Task description:
Every line of the data that contains the string "computer" must be copied.

Collection entries:
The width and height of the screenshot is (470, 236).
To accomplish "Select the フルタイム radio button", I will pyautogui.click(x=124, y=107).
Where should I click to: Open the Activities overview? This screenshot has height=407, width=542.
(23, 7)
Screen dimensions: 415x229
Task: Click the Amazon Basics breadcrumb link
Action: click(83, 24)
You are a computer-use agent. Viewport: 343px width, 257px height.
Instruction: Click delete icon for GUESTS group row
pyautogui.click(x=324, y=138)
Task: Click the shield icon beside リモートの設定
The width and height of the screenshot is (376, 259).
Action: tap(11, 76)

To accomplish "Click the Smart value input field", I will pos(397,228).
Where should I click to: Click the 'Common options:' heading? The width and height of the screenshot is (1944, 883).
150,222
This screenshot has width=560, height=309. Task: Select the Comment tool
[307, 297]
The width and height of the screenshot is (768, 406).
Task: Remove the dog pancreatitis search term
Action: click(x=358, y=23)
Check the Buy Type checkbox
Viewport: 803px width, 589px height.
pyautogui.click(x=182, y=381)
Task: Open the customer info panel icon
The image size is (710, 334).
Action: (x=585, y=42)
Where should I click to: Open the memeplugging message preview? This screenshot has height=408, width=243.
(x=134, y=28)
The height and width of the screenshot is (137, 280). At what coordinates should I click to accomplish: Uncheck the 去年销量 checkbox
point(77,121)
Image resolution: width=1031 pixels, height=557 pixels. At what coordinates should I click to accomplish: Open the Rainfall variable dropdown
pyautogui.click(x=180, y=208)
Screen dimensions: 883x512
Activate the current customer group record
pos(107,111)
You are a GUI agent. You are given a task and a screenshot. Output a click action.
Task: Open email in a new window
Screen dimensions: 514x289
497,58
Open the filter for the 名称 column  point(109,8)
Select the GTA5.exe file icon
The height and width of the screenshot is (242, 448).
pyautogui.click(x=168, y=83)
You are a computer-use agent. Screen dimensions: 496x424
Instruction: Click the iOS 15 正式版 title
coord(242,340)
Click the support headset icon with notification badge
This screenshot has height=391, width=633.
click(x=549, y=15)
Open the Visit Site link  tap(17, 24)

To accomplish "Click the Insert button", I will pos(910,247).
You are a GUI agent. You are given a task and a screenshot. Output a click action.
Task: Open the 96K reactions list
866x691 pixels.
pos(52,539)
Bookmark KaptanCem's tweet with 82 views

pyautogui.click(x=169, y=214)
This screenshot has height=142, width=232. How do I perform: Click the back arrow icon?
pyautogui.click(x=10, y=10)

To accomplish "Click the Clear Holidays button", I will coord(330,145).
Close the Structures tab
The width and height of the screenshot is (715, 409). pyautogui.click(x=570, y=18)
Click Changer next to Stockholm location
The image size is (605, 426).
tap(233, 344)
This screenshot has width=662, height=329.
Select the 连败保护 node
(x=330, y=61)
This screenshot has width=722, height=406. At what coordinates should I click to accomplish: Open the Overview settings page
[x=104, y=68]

Expected answer:
You are a computer-use agent. Viewport: 343px width, 257px height.
You are a computer-use agent. Screen dimensions: 496x424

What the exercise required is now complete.